◆ **EXERCISE DETAILS**:
Starting at the line that contains "Stereotydeus mollis (143, 803)" and ending at the line that contains "Tydeus setsukoae (138, 847)", the lines below are to be given again exactly, with nothing added.

◆ **MATERIAL TO PROCESS**:
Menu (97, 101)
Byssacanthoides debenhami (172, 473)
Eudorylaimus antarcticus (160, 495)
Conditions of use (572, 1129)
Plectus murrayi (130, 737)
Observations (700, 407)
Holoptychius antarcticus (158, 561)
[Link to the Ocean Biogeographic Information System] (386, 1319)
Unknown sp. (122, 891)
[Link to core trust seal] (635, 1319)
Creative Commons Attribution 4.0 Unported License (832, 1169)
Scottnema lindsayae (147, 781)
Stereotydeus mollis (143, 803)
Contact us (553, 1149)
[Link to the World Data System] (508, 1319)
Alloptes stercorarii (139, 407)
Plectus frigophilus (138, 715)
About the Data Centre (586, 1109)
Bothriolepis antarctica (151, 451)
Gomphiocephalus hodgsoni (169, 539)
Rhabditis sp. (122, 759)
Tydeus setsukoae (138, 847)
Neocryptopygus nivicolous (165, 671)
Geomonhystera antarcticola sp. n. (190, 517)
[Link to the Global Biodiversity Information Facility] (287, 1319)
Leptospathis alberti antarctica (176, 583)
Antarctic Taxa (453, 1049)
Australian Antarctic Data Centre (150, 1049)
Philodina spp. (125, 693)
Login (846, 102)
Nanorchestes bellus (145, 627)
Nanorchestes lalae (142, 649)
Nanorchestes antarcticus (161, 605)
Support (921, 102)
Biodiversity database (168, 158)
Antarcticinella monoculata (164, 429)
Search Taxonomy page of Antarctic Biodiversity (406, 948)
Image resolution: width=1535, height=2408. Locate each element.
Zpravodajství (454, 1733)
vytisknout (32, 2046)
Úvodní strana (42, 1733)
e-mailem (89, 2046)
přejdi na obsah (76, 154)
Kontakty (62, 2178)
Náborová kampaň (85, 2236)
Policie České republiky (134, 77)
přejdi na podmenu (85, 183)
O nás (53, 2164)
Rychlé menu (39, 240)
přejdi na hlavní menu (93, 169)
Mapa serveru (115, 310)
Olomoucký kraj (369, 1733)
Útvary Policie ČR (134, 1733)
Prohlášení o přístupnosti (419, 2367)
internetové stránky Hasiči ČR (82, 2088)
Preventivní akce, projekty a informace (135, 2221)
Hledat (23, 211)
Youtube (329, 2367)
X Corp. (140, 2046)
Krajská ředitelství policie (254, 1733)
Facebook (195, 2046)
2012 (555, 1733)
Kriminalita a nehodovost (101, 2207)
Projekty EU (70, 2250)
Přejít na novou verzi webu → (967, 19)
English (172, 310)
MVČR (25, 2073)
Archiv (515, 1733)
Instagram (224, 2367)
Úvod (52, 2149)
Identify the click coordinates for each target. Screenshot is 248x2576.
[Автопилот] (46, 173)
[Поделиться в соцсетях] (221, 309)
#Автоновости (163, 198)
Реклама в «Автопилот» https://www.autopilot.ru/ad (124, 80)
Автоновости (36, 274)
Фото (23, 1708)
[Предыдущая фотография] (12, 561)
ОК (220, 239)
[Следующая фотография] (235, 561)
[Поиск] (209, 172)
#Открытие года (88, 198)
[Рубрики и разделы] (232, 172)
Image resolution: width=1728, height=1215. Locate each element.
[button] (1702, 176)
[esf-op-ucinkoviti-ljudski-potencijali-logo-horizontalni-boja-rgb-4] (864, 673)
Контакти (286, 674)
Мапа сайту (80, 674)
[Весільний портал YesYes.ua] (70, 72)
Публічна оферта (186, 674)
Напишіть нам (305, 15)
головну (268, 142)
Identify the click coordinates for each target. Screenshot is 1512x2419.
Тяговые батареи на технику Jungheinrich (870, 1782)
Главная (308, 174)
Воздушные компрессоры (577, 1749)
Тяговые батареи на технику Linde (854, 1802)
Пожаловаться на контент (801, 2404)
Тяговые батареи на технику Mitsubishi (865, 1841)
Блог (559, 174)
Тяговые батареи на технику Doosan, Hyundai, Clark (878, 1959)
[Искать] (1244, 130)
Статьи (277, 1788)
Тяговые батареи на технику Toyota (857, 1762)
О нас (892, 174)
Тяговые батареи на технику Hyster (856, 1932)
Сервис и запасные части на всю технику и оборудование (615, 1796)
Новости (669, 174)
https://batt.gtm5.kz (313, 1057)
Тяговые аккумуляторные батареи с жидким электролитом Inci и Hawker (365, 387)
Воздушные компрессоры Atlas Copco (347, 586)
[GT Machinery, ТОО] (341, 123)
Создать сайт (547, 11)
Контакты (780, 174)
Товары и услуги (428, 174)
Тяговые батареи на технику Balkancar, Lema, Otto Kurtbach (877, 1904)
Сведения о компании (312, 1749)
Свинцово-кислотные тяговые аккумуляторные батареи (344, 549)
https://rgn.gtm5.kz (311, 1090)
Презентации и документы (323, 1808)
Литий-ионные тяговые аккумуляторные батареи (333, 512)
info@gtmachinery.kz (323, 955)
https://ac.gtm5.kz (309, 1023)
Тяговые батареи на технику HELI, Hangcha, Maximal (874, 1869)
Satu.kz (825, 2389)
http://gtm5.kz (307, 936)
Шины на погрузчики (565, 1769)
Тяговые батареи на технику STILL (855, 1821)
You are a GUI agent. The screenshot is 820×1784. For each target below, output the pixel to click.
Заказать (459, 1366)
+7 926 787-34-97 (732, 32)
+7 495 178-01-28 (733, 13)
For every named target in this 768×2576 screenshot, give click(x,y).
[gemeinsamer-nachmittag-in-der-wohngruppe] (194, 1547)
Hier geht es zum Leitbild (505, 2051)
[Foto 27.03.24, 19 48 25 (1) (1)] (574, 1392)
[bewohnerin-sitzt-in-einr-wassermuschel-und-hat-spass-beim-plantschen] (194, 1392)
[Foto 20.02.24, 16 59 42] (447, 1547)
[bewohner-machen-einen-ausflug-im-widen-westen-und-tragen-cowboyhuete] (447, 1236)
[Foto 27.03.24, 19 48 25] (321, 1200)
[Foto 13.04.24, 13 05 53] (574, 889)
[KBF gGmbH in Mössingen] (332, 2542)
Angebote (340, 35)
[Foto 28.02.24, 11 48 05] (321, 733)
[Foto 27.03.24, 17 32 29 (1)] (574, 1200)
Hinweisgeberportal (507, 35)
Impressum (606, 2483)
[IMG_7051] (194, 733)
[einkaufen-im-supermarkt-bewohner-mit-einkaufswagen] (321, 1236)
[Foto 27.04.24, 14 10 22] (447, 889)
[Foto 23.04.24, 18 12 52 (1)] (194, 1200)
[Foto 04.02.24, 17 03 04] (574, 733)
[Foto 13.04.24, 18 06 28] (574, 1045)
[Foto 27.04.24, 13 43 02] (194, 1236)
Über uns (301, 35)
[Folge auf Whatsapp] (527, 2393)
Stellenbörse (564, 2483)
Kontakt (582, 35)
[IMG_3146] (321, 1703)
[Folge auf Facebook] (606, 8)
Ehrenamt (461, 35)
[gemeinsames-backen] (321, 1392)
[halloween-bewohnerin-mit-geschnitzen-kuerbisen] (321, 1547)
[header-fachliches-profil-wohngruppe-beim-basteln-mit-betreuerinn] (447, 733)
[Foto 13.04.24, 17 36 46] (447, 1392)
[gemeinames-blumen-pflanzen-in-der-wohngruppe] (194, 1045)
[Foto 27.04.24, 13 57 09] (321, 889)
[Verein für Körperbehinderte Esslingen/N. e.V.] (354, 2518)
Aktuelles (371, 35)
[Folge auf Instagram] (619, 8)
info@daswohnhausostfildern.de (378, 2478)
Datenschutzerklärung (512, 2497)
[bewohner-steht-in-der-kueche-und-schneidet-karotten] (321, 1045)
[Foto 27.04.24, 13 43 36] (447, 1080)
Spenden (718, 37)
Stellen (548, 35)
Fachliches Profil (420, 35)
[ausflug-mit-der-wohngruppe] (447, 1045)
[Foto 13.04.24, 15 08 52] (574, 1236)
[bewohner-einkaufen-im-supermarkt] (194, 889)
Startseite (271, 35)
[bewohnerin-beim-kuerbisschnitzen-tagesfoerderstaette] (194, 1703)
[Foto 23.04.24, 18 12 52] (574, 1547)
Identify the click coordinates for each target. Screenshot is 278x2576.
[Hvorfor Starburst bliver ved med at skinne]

◆ **ANSWER TO THE EXERCISE**:
Stereotydeus mollis (143, 803)
Contact us (553, 1149)
[Link to the World Data System] (508, 1319)
Alloptes stercorarii (139, 407)
Plectus frigophilus (138, 715)
About the Data Centre (586, 1109)
Bothriolepis antarctica (151, 451)
Gomphiocephalus hodgsoni (169, 539)
Rhabditis sp. (122, 759)
Tydeus setsukoae (138, 847)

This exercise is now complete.